TOURNESOLS

Par Zone Occupée

Tournesol III ©Susie Lévesque

Susie Lévesque

Après des études en arts, Susie Lévesque s’est rapidement intéressée aux livres ainsi qu’aux différentes manifestations culturelles. Libraire depuis 2014, elle a pris une pause et s’est exilée pendant un certain temps dans les terres nordiques et montagneuses du Yukon. De retour au Saguenay, elle est maintenant libraire à Point de Suspension, organisation affiliée au centre d’art actuel Bang. Cette présence constante d’œuvres visuelles dans son milieu de travail lui aura certainement donné le goût de produire des images, car en plus de sa passion pour la poésie et la bande dessinée, elle se livre assidûment à la photographie argentique.

La « Ferme des Perron »

Tous les jours, pour me rendre au travail, je fais le trajet La Baie-Chicoutimi en passant par le boulevard Saint-Jean-Baptiste. Je passe devant ce que j’appelle communément la « Ferme des Perron » depuis des années.

D’aussi loin que je me souvienne, l’été passé, c’était la première fois que je voyais des tournesols pousser dans leur champ. Je ne pouvais m’empêcher de détourner le regard de la route parce que je trouvais le décor bucolique de la vieille grange au toit rouillé et des fleurs étonnamment beau. J’ai finalement décidé d’écrire aux propriétaires des « Jardins Perron » afin de savoir si je pouvais avoir accès à leur terre. Ils ont gentiment accédé à ma requête.

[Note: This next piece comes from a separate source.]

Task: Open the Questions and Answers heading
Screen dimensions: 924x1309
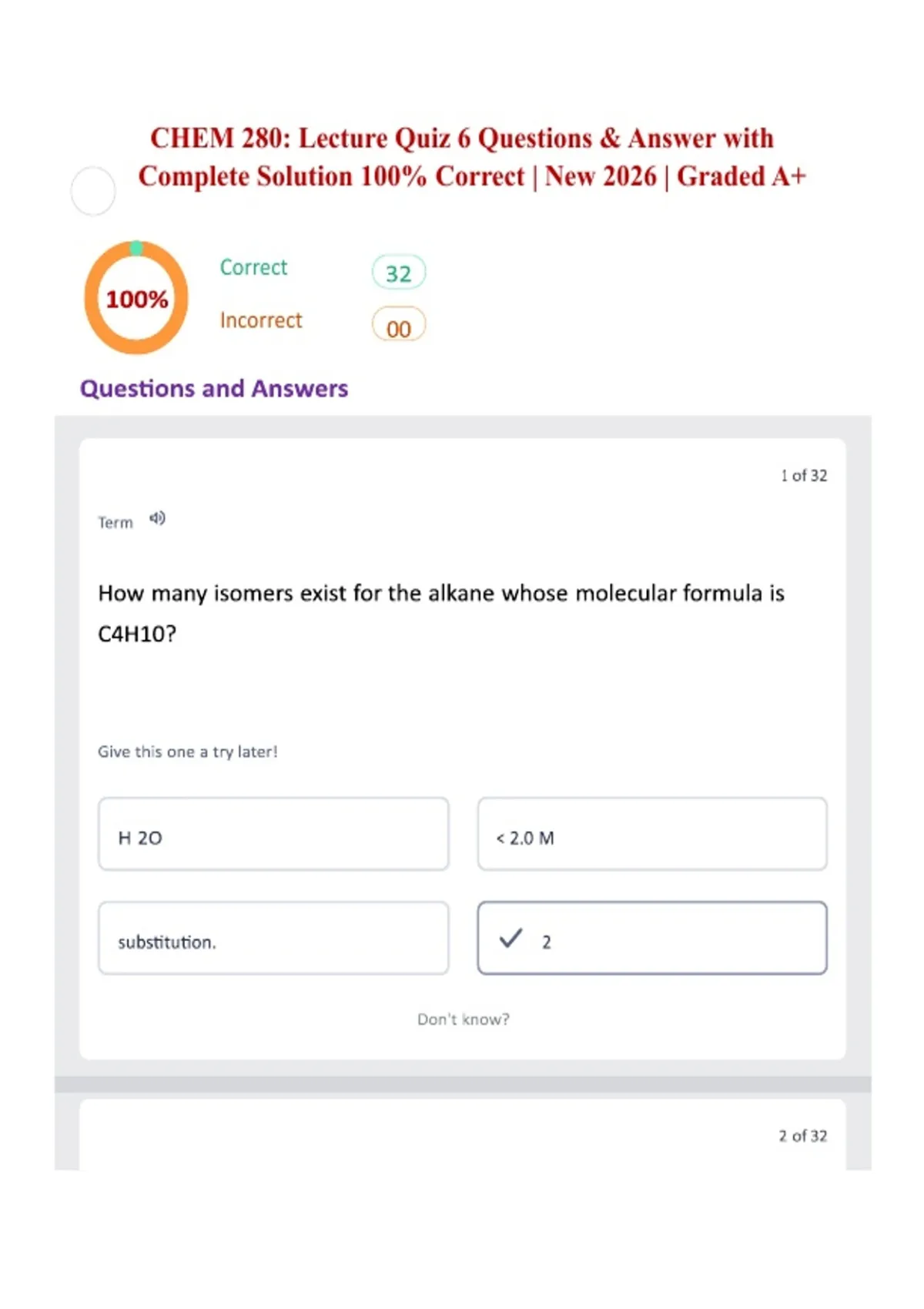Action: pos(214,388)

Les fleurs n’étaient pas là simplement par pur esthétisme. Elles avaient été plantées-là dans le but de recueillir leurs graines. La personne avec qui je me suis entretenue m’a appris qu’ils avaient l’intention de produire de la nourriture pour les oiseaux avec les tournesols qu’ils avaient cultivés. Je suis donc allée plusieurs fois sur le site entre juillet et septembre. Si au départ j’avais été séduite par les glorieuses fleurs jaunes, ce sont les tournesols flétris qui sont devenus les plus intéressants pour moi. L’éclat des fleurs avait disparu, elles étaient maintenant fanées et séchés mais cela leur donnait une allure encore plus saisissante avec leurs textures diverses.

 

Leur beauté initiale est en quelque sorte devenue superflue. Je préférais la subtilité de leur déclin.

 

Le potentiel des choses mortes

Il s’est écoulé un certain temps entre la prise des photos et le développement des pellicules; j’avais oublié ce que j’avais photographié. C’est en faisant développer mes négatifs et en les numérisant que j’ai immédiatement fait le lien avec le thème de ce numéro de Zone Occupée et ce que les gens des « Jardins Perron » m’avaient présenté de leur projet. Les fleurs qui étaient en train de pourrir allaient se transformer en nourriture, pas pour les êtres humains mais en nourriture tout de même.

J’ai donc recontacté les propriétaires de l’endroit afin qu’ils m’en disent plus sur le sujet. Nous étions en novembre. Gaétan, la personne avec qui j’avais déjà communiqué, m’a appris qu’ils avaient récolté les tournesols à la moissonneuse-batteuse au mois d’octobre et que les graines étaient en train de sécher dans les silos. Il ne leur restait qu’à cribler les graines afin de les nettoyer des impuretés. La suite étant d’ensacher le tout.

 

Comme quoi le potentiel des choses mortes peut être louable.